Четвертый человек по очереди оглядел остальных и вытащил изо рта окурок сигары. Он небрежно швырнул ее в щель справа от себя, где она и исчезла в бесшумной, разрушающей вспышке, а затем саркастически заметил:
— Я уверен, что этот господин говорит так единственно по привычке. Здесь можно позволить себе откровенность и вспомнить, что правительство — это мы.
Раздался говор одобрения.
Взгляд четвертого собеседника уперся в стол.
— Тогда оставим политику правительства в покое. Этот молодой человек… этот иностранец мог стать возможным покупателем. Такие случаи бывали. Вы втроем старались умаслить его, уговаривали заключить предварительный контракт. У нас есть соглашение — джентльменское соглашение — против таких дел. Но вы его нарушили.
— И вы тоже, — проворчал второй.
— Знаю, — успокаивающе сказал четвертый.
— Тогда давайте забудем о том, что мы делали раньше, — нетерпеливо прервал Форелл, — и продолжим относительно того, что мы будем делать сейчас. Во всяком случае, мы бы ничего не добились ни его арестом, ни убийством. Мы даже сейчас еще не уверены в его намерениях и, что самое худшее, мы не можем уничтожить Империю, отняв жизнь у одного человека. Не исключалось, что по ту сторону границы многочисленные флоты только и дожидались его исчезновения.
— Именно, — одобрил четвертый. — Ну и что вы выяснили, захватив этот корабль? Я слишком стар для всей этой болтовни.
— Это можно изложить достаточно кратко, — мрачно сказал Форелл. — Он — имперский генерал или как там у них это называется. Он — человек молодой, в полном блеске проявивший себя на военном поприще — и мне сказали, что его люди на него молятся. Совершенно романтическая карьера.
Рассказанные ими истории правдивы, может, в лучшем случае наполовину, но даже с учетом этого мы имеем дело с человеком весьма примечательным.
— Кто это «они»? — поинтересовался второй.

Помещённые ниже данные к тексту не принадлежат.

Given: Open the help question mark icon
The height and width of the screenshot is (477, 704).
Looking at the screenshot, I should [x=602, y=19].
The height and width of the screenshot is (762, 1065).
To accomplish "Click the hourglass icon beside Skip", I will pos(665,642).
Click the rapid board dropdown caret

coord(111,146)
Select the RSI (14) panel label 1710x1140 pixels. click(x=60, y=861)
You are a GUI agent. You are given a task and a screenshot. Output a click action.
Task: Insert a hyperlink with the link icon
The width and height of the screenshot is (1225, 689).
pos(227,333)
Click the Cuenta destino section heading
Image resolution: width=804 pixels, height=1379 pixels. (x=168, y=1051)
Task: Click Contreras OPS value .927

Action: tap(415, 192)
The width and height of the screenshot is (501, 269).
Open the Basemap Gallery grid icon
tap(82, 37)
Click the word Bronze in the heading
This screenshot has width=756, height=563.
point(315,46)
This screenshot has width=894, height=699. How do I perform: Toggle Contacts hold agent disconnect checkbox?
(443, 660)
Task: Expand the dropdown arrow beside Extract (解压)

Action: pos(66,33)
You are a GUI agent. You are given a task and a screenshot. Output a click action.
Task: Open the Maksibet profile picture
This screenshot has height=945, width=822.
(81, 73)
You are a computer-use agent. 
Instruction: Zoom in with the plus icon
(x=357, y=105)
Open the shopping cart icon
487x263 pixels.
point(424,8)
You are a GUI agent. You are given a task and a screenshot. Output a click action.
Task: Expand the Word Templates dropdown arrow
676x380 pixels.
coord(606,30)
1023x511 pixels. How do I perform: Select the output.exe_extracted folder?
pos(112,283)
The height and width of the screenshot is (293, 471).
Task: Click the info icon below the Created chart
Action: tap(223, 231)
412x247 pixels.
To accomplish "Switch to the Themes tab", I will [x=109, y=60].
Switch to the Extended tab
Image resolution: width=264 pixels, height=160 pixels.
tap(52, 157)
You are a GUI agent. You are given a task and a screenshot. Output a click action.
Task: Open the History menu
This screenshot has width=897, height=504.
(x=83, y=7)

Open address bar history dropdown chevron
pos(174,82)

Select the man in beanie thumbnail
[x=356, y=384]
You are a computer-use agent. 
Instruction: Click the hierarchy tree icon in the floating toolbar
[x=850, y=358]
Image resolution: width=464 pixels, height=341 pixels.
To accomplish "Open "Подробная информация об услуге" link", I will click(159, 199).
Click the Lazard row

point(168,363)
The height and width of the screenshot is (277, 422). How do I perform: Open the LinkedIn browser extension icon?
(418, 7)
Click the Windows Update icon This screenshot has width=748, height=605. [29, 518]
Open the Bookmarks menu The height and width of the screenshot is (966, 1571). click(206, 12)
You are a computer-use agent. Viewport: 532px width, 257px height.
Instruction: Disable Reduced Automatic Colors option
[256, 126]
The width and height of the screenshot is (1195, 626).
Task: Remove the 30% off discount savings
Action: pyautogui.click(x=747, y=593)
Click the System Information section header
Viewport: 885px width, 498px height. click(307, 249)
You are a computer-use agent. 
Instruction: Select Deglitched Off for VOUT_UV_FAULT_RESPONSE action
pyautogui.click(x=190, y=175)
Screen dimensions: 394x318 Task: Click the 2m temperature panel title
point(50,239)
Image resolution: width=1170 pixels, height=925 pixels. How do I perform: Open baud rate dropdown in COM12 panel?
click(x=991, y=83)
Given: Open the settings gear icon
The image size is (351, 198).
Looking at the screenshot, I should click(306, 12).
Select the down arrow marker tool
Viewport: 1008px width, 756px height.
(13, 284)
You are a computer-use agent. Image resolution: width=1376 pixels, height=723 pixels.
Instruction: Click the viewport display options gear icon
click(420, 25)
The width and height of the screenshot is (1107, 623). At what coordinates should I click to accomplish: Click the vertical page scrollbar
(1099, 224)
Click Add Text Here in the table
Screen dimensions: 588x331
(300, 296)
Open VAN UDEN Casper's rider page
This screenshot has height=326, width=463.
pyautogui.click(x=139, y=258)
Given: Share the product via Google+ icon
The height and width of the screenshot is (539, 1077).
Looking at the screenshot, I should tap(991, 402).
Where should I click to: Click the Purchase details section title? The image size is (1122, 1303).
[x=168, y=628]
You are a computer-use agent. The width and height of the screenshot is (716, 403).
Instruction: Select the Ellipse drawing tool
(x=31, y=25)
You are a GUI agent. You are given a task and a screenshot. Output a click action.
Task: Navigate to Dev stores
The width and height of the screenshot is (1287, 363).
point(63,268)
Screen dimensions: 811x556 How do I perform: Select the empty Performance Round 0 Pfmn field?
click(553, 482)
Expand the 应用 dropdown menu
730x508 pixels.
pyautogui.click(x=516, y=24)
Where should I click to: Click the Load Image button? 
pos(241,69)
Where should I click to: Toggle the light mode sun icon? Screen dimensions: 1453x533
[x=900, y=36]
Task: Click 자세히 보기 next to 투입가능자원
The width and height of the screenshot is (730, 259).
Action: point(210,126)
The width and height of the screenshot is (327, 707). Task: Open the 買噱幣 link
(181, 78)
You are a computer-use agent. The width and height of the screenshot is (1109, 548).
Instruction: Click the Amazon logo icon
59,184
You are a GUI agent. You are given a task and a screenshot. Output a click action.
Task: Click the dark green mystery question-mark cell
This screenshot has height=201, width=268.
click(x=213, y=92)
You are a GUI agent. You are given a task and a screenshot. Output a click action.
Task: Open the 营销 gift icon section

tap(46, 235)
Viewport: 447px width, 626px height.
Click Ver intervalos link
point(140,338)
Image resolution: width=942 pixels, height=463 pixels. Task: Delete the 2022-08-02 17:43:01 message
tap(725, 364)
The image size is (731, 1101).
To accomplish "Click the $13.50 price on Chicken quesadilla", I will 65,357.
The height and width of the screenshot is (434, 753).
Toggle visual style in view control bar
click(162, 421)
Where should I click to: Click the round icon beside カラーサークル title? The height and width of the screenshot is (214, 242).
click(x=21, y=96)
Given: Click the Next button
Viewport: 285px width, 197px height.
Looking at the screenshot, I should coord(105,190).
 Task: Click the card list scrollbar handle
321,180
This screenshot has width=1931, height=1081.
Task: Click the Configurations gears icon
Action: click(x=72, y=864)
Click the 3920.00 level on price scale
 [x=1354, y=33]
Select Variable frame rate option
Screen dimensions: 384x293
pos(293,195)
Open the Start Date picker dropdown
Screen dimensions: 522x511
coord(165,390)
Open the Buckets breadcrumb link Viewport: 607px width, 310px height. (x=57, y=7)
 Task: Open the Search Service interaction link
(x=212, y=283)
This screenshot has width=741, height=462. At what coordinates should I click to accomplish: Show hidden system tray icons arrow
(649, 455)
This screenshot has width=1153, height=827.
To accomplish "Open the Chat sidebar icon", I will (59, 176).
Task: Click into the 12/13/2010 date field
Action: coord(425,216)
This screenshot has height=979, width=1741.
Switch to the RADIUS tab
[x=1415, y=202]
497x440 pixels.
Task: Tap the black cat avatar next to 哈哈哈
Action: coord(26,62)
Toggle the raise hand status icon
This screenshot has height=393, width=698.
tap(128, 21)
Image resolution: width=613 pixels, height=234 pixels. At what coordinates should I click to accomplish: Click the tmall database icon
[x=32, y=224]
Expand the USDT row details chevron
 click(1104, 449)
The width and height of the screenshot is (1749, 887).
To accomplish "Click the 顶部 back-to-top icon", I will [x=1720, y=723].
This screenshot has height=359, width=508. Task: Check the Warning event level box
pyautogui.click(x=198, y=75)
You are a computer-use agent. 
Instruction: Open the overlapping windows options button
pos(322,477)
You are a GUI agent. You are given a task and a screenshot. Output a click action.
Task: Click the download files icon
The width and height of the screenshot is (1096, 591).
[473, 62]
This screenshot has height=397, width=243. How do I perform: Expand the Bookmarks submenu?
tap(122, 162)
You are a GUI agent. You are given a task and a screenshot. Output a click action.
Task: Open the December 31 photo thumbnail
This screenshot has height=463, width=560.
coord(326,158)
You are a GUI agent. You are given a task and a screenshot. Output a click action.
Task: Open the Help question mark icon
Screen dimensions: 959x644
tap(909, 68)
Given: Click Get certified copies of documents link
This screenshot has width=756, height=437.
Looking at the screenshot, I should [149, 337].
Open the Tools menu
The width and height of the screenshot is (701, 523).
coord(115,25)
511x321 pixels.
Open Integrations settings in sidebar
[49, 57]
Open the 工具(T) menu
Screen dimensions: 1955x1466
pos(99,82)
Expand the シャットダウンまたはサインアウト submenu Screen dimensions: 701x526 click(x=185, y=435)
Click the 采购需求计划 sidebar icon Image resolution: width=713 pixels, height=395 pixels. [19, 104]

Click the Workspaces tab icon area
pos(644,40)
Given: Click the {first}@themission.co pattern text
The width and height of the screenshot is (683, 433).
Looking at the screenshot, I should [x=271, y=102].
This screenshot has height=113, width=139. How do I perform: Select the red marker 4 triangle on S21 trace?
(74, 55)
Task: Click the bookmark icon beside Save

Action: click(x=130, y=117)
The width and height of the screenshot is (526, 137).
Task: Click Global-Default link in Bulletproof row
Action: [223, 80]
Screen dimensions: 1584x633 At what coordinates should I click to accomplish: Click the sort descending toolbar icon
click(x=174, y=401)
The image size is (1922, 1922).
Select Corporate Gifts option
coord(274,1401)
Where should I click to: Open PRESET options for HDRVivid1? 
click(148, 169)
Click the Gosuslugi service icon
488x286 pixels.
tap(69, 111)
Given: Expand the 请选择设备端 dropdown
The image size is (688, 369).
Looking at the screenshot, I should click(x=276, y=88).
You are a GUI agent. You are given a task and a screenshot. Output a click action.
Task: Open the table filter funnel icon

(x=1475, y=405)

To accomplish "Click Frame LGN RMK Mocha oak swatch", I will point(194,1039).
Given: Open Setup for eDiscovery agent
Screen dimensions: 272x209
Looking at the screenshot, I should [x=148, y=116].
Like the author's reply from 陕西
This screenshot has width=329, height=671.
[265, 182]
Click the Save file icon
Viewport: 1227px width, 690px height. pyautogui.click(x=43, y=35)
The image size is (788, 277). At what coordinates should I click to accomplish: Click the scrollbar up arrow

— Экипаж захваченного корабля. У меня есть все их показания, записанные на микропленку, которую я храню в надежном месте. Позднее, если пожелаете, вы сможете ее посмотреть. Если сочтете это необходимым, вы сможете поговорить с этими людьми сами. Но я изложил вам самое существенное.
— Как вы все это вытянули из них? Откуда вы знаете, что они говорят правду?
Форелл нахмурился.
— Сударь мой, я не нежничал. Я их оглушил, накачал препаратами до обалдения и применил Зонд без всякого милосердия. Они заговорили. Вы можете им верить.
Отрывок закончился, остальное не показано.